Donovan: The Rolling Stone Interview (Part 2)

Donovan is currently on a tour of the United States which ends this month. Between engagements in various cities he has been staying at a rented house on Malibu Beach in Southern California.
Our Los Angeles Correspondent, John Carpenter, met Donovan at a party held in the Malibu house in late October. A few days later Donovan and Carpenter sat down and taped the only lengthy interview that Donovan intends to give during his American tour.
This is the second part of that interview. (Part One was printed in the first issue.) During a break in the taping, Donovan’s manager, Ashley Kosack, joined the discussion and his remarks here are indicated by “M.” Donovan’s answers are marked “A.”
Could you tell us a little bit about the cities you hit so far?
M. Well we played most of the cities on the West Coast and the reaction has been truly fantastic.
What happened in San Francisco? I keep hearing about girls throwing flowers.
M. Donovan was standing there and suddenly kids emerged, very calmly, and threw trinkets at Don’s feet. The hassle came with the police themselves. They got a little bit excited, so I had to calm them down.
How did you do that?
M. I just told them to leave the kids alone because Don had got it fully under control. The whole thing. Which he had.
You were telling me the other day about Seattle. You beckoned the kids forward and they just walked up, no noise or anything.
M. In fact, a lot of the kids took their shoes and sandals off so that it would be very quiet. They all walked across the floor and sat down. Very peaceful, you know.
Do you find that pretty common at your concerts?
M. Yes, everywhere we’ve gone, right through Europe, Don has been spreading peace to everybody. This is our second phase. We saw this coming two years ago. After this we go to the third phase when we’re going to put the whole thing over, and take over.
You and Ken Kesey.
M. Take over the world. Right. We don’t want to take over, we just want to bring some beauty.
A. Take over their hearts anyway.
M. We’ve got the second phase now, in which we’re going to bring out the double album — a children’s album and a teenage album. It’s all been mapped out beautifully. It’s a beautiful album, the double one, and a new single. Next year we start on a major film which Don has written.
What about the TV show you’re filming partly from concerts?
M. While we’re here we are filming a special which we will present in America sometime next year.
A. It will just be — what we were talking about — it will just be a reaction. You’ll see, oh, I don’t know, probably thousands of kids, or half a million or nearly a million we’ll be playing to. You’ll see the response of that amount of youth to me, and that’s what we want to show on the TV show along with all the other little things I got up to, things that happen. But it will be nice in comparison to Dylan’s film; to show how beautiful it could be.
I got a very speedy thing about that film.

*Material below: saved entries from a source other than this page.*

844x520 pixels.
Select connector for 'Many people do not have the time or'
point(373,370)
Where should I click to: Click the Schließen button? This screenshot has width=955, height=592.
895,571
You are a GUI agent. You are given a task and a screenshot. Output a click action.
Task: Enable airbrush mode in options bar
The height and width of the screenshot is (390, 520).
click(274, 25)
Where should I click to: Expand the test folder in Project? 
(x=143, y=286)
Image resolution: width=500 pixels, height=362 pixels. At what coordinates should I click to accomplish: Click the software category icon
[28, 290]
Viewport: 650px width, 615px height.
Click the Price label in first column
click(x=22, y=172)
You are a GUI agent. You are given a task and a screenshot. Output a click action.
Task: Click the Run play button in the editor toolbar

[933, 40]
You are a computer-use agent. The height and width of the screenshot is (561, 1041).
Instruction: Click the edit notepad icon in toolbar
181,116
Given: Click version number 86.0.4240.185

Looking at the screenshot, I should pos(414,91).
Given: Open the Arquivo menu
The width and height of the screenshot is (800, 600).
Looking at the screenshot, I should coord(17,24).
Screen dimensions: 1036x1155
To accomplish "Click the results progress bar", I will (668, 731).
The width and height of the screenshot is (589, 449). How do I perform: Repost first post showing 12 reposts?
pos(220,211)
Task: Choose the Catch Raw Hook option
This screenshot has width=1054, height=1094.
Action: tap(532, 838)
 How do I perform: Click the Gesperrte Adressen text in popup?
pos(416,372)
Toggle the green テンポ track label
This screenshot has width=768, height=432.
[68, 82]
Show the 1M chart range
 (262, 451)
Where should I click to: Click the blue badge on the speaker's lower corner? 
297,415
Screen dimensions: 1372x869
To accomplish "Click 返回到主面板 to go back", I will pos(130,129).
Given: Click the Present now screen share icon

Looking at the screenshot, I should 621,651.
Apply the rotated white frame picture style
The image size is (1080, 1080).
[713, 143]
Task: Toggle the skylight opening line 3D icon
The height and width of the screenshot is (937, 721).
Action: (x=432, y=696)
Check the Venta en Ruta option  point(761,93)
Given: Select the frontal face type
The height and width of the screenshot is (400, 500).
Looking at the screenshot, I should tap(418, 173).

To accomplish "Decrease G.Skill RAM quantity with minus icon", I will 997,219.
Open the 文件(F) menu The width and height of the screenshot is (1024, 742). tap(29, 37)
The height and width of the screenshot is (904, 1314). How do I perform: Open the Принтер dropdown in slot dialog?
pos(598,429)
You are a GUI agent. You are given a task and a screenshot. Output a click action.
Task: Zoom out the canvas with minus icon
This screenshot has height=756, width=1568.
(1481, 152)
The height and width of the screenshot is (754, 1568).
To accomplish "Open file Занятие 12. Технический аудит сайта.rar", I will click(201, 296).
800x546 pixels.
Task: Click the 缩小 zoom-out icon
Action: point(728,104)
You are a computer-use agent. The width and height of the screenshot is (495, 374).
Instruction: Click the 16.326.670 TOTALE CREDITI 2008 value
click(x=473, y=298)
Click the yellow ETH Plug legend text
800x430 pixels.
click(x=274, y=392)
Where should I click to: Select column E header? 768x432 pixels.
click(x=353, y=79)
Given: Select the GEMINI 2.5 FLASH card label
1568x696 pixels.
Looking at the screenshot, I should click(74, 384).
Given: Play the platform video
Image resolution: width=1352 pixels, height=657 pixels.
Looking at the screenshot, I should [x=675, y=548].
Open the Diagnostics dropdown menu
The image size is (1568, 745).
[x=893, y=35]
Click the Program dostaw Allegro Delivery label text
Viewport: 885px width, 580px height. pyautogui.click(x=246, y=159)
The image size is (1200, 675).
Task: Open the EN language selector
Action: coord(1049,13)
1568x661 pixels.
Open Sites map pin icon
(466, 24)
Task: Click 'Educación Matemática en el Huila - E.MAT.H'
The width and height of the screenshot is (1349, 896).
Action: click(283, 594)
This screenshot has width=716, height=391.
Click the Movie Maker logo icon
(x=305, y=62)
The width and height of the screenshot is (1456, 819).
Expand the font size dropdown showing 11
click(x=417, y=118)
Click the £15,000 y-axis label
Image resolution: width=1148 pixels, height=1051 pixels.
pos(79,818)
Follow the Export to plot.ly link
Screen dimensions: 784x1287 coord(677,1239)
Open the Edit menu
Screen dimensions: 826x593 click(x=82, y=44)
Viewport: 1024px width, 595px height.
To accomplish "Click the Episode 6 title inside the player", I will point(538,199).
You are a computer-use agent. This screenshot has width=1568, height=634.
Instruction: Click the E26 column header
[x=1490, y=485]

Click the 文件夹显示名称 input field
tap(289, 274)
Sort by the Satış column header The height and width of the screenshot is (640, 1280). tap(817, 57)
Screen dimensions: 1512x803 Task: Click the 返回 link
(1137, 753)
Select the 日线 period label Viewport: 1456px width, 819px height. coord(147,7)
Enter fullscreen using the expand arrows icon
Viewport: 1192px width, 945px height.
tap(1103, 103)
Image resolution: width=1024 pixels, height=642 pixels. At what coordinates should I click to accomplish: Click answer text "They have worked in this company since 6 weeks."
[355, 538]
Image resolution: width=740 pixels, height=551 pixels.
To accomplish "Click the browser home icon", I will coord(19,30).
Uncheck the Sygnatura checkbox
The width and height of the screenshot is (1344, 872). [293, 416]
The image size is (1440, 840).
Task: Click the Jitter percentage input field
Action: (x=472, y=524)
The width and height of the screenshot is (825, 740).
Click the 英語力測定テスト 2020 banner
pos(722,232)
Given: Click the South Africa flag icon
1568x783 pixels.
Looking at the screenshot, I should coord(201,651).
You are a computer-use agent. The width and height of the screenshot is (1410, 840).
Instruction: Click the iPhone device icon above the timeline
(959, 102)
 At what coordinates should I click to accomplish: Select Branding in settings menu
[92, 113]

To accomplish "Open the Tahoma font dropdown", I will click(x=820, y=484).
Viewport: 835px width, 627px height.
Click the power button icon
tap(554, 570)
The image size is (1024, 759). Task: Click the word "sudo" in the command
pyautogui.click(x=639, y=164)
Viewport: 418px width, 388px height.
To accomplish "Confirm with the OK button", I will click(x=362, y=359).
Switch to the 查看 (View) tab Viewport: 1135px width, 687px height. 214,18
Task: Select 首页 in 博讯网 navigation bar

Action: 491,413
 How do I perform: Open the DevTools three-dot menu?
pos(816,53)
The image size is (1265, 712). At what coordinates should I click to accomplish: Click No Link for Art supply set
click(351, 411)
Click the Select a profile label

M. Well the whole thing is very speedy. He’s a beautiful cat, but it’s just, you know, he’s involved with a lot of people. He gives off tensions instead of peace. Don and I went to see him a few times.
A. The only thing I remember about his film is when I was in it, you know, that part. But it will be beautiful to show this thing — this reaction of America’s youth to someone who’s just hinting at what life could be.
When the Airplane was at the Hollywood Bowl, there was all this yelling and jumping up and down on stage. ‘Grace sing this, and, Grace sing that.’ They did that to you right in the beginning. You shushed into the microphone. It knocked me off my chair when it worked.
A. Well if you don’t do that, then they keep doing it. If you say “hush,” then you’re asking for something: they have to choose whether they want to be noisy or want to be quiet, and the choice is usually quiet.
M. But I think it’s more than that, it’s the words he chooses to say to them which is so beautiful; it’s the thing he gives off stage to them, by his eyes and the whole being. There’s a certain magic that he’s got which is inborn and bred.
A. And all these little things like hint at a way of life. This major film I write will be the best fairy tale they’ve ever seen, a tale of singing like a musical tale, a very long epic thing, epic, epic epic everything, fantastic. And small tiny tiny’s and me, and we show this beautiful land, and when it’s finished this production, it’ll be fantastic. Really amazing.
Are you going to film it in Scotland?
A. We’ll be filming it in lots of places, primarily England, where there’s an ancient feeling to the land anyway, where there’s many, many castles built on hills, majestic, ancient things. This’ll be a beautiful tale, by the time I’ve finished it.
Do you come from a family of seamen?
A. Probably, probably. I wanted to look back but it takes a while to look back.